In this file photo taken on June 1, 2012, spiritual leader of Pan-Malaysian Islamic Party Nik Abdul Aziz Mat addresses a rally to support their manifesto for the coming 13th general election at Darul Aman Stadium in Kedah. (AFP photo)
Tens of thousands gathered Friday to mourn Nik Abdul Aziz Nik Mat, a key Muslim opponent of Malaysia's authoritarian regime, but whose advocacy of harsh Islamic criminal punishments worried many in the multifaith nation.
Nik Aziz died from prostate cancer in his home in northern Malaysia late on Thursday at the age of 84.
For more than three decades, he was a top leader of the Pan-Malaysian Islamic Party (PAS), a member of the three-party opposition alliance that, since its 2008 formation, has placed mounting pressure on the long-serving government.
His passing is the second blow for the alliance this week. Opposition leader Anwar Ibrahim was jailed for five years Tuesday on sodomy charges widely viewed as politically motivated.
State-controlled television showed a sea of mourners in white skullcaps carrying Nik Aziz's coffin and then placing his body, covered by a white cloth, into a grave in his hometown in northern Kelantan state on Friday.
An Islamic scholar who studied in India and Egypt, the diminutive Nik Aziz had since the early 1990s been the party's spiritual leader and - until his 2013 retirement - chief minister of PAS-held Kelantan.
He was widely respected for maintaining the party's appeal to the Muslim ethnic Malays who make up more than 60% of Malaysia's people, despite fierce competition from the long-ruling United Malays National Organisation.

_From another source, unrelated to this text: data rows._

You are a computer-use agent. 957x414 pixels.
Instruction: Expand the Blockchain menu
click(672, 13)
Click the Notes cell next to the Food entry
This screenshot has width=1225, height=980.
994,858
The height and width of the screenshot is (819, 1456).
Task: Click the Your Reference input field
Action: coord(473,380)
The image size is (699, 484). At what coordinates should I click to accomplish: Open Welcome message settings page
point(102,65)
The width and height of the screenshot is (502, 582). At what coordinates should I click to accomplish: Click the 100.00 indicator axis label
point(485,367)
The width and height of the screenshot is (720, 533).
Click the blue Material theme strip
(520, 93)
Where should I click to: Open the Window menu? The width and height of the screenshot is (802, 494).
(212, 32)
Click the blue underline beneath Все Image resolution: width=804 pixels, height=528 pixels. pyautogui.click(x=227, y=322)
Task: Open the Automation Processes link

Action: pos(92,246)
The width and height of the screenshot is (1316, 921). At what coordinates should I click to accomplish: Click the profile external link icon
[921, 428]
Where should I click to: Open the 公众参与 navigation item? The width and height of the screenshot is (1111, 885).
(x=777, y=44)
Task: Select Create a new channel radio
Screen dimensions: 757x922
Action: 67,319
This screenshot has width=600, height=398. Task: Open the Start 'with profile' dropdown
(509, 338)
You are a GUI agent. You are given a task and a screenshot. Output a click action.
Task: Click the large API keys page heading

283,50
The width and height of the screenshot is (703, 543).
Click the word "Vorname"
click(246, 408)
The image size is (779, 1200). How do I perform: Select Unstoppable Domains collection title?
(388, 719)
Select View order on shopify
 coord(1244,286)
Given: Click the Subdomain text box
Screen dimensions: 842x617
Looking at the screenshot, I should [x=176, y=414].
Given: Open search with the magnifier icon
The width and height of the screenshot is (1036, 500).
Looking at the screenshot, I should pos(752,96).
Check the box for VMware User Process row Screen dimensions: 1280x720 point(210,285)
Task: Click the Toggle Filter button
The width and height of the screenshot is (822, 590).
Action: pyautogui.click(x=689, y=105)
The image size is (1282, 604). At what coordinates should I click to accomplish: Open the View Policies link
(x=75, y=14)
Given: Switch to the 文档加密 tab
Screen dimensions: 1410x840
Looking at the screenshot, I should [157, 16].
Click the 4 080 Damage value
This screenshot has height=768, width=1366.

Despite his calls for huddud - criminal punishments including severing of limbs for theft - to be applied to Muslims, he was viewed as a moderating presence who voiced tolerance toward Malaysia's large Chinese, Indian and other minorities.
But a growing push by PAS conservatives to implement huddud, along with Anwar's jailing, have helped to tip the opposition Pakatan Rakyat (People's Pact) coalition into crisis.
Huddud is seen as contravening the federal constitution so it is highly unlikely to be implemented.
But the issue has deeply divided the opposition alliance, raising the spectre of its collapse if PAS conservatives win an ongoing tussle for party control that has worsened since Nik Aziz was sidelined because his poor health.
"With Nik Aziz's passing, the moderates in PAS have lost their strongest pillar of strength," said Ibrahim Suffian, head of Merdeka Centre, Malaysia's leading polling organisation.
Still, he added his death could also bring PAS together and see it reaffirm its commitment to the opposition coalition.